The Present Situation Index—based on consumers’ assessments of current business and labor market conditions—fell sharply in January, dropping 9.7 points to 134.3.
The Expectations Index—based on consumers’ short-term outlook for income, business, and labor market conditions—fell 2.6 points to 83.9, but remained above the threshold of 80 that usually signals a recession ahead.
The cutoff date for preliminary results was January 20, 2025.
The Consumer Price Index (CPI, otherwise known as our “inflation” friend) is currently at 2.9% as of December 2024, up from 2.7% in November 2024. CPI tracks the rate of change in US inflation over time and the following shows the trends over the past 20 years.

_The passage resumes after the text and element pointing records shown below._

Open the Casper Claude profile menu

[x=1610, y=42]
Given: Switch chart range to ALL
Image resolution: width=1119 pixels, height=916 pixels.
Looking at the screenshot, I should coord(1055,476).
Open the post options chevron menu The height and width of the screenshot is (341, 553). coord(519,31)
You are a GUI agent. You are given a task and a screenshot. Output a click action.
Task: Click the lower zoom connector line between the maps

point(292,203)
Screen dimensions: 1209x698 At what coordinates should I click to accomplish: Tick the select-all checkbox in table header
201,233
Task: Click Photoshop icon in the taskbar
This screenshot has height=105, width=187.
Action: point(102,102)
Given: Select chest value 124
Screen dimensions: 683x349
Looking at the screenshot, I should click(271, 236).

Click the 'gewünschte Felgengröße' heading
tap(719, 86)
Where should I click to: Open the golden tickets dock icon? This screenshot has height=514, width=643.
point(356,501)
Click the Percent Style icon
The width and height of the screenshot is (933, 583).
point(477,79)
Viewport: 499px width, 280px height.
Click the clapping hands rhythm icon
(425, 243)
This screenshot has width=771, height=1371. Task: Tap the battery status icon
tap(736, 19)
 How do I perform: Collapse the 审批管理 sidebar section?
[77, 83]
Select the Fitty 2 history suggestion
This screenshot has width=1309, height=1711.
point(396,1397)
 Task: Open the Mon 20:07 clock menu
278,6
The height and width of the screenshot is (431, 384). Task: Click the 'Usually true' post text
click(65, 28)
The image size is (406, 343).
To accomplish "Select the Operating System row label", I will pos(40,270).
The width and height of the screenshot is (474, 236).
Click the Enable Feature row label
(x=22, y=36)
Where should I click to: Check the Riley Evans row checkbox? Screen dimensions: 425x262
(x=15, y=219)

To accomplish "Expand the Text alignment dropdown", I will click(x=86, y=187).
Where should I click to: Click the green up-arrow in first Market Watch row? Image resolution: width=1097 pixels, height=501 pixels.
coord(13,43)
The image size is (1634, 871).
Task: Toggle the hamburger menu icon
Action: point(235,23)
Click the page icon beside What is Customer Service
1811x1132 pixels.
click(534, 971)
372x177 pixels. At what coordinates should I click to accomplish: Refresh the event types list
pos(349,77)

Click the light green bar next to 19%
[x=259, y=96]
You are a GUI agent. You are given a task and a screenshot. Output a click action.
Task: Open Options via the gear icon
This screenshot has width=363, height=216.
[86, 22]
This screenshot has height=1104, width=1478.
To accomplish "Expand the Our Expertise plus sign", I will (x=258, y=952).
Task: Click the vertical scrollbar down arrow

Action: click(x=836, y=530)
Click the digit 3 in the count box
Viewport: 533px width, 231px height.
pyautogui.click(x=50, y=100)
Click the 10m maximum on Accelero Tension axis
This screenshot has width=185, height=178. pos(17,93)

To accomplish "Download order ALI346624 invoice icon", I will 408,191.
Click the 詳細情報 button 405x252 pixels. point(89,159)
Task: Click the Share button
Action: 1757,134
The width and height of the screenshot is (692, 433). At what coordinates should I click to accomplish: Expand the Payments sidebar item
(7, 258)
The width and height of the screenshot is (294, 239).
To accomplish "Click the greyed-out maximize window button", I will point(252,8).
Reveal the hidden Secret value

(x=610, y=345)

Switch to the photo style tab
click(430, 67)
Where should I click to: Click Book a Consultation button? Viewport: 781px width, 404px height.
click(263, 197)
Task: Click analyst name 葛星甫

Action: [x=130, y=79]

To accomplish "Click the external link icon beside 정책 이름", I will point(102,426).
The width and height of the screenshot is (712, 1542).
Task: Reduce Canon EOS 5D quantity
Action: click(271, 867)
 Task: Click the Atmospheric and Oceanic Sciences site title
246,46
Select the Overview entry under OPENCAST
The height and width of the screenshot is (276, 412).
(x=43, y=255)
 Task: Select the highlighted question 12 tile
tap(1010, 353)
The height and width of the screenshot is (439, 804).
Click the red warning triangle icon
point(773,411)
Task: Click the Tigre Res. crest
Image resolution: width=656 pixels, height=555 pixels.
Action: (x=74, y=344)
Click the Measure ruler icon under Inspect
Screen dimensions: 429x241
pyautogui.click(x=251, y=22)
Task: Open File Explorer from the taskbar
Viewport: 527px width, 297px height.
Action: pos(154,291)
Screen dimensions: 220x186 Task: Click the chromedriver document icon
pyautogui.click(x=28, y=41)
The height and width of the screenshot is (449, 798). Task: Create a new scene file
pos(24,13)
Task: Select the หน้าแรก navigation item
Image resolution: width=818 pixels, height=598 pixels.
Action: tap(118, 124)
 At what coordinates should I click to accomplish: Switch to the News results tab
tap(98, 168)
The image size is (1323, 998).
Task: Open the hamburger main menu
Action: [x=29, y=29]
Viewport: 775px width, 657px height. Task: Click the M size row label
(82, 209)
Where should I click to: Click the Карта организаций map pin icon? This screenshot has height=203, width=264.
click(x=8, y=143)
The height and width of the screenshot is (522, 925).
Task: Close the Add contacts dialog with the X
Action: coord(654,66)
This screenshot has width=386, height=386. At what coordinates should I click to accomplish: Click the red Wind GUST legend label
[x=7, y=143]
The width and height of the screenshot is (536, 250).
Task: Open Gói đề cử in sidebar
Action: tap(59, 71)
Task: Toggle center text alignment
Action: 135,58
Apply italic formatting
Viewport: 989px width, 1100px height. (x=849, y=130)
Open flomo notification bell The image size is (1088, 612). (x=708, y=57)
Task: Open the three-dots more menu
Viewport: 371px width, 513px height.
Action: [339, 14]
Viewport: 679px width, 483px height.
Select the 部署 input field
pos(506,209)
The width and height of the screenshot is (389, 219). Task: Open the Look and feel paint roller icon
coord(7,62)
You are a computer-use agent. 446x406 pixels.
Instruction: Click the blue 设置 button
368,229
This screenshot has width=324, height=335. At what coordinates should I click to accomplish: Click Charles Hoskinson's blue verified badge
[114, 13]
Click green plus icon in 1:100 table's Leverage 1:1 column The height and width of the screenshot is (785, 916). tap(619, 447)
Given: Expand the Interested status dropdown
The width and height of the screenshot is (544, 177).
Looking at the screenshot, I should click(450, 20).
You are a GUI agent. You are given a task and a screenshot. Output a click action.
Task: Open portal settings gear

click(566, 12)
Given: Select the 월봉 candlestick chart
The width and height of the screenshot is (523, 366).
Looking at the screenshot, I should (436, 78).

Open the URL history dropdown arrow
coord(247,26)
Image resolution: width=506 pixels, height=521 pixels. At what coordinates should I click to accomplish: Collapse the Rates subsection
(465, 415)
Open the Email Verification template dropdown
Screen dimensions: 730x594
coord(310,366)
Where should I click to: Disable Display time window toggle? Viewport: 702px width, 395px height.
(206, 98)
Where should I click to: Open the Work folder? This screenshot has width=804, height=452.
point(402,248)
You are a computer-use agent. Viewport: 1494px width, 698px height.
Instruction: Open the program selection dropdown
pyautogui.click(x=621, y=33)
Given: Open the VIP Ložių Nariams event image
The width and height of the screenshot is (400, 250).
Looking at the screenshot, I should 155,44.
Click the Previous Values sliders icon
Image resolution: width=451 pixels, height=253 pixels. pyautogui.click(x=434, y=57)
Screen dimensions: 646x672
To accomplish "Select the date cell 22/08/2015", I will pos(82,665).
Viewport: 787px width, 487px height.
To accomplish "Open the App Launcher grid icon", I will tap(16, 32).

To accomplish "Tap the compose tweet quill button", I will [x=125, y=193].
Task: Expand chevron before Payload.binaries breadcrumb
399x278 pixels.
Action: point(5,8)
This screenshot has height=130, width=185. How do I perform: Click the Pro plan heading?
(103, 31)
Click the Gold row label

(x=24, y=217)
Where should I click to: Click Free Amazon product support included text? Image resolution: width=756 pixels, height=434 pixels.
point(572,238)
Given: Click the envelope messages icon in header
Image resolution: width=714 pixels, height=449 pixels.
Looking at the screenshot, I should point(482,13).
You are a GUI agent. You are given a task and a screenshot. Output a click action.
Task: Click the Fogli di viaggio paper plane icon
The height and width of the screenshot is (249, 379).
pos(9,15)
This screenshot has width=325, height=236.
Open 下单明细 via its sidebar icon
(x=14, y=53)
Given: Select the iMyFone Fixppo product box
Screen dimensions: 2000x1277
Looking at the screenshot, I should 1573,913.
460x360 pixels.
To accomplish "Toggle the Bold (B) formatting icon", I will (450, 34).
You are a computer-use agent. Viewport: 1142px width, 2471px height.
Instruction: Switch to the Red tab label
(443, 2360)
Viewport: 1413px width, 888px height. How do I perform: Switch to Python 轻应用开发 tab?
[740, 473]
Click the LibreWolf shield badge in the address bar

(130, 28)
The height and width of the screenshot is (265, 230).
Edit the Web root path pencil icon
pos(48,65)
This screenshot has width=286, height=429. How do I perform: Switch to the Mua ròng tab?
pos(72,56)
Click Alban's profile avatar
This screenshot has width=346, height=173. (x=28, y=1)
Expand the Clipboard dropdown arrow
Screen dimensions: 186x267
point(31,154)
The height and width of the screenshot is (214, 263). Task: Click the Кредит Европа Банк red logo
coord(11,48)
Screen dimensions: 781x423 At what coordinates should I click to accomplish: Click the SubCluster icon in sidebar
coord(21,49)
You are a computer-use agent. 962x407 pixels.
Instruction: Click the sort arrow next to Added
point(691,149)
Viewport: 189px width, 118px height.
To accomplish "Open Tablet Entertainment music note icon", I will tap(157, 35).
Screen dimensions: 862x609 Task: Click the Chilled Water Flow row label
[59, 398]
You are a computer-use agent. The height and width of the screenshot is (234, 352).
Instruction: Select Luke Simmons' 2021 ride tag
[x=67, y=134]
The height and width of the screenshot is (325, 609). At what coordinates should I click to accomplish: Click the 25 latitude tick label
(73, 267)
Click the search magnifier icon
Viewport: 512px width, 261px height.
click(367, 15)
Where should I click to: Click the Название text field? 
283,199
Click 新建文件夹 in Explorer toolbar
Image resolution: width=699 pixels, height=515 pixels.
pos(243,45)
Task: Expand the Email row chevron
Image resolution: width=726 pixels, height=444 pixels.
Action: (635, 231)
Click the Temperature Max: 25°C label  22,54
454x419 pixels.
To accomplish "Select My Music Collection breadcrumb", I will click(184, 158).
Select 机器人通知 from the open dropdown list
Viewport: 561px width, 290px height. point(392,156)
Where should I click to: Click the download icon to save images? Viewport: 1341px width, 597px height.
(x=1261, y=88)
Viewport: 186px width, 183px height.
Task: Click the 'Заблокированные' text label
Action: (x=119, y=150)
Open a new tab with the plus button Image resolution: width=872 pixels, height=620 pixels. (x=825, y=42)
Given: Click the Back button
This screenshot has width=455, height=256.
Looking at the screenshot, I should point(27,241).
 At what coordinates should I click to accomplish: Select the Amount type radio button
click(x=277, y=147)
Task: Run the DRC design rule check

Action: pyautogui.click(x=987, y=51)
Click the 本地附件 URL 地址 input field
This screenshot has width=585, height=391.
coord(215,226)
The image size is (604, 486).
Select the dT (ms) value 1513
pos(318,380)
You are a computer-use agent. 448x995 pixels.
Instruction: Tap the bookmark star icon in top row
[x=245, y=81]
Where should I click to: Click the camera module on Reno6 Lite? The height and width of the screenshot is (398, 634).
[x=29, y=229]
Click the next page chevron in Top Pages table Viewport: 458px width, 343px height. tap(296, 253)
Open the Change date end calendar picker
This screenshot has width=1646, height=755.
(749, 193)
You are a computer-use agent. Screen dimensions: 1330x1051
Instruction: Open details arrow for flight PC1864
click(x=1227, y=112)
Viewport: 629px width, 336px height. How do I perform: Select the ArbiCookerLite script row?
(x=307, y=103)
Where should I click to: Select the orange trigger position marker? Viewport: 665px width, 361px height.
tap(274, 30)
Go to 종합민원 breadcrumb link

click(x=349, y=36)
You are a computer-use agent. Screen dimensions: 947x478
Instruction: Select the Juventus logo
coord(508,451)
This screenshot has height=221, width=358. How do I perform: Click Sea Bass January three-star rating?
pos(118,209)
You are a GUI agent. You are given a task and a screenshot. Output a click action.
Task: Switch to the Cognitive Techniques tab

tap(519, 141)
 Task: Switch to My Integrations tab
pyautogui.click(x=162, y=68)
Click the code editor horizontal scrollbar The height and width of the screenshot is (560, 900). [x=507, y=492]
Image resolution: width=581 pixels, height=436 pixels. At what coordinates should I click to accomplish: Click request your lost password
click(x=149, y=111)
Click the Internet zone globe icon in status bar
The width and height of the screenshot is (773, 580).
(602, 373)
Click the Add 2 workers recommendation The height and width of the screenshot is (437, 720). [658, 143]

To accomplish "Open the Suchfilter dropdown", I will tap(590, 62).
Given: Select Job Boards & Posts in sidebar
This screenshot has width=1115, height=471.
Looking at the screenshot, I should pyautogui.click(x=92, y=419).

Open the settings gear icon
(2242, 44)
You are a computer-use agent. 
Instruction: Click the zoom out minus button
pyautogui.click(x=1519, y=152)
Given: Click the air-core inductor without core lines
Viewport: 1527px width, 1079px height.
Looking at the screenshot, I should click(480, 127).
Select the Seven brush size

WTI Crude Oil is heading for a third consecutive weekly decline after President Trump reaffirmed plans to boost US oil production to lower crude prices. His pledge came amid concerns over an elevated supply, following a sharper-than-expected rise in US oil stockpiles—the largest build in nearly a year. Limiting further losses, the US ramped up sanctions on Iran early in the week, potentially restricting its oil flows. At the same time, Saudi Aramco sharply raised March crude prices, driven by rising demand from China and India, along with supply disruptions from Russia. Meanwhile, US-China trade tensions persisted as Beijing imposed tariffs on American oil, LNG, and coal in response to Trump’s recent measures, though the impact is expected to be limited given China’s modest imports of US energy products.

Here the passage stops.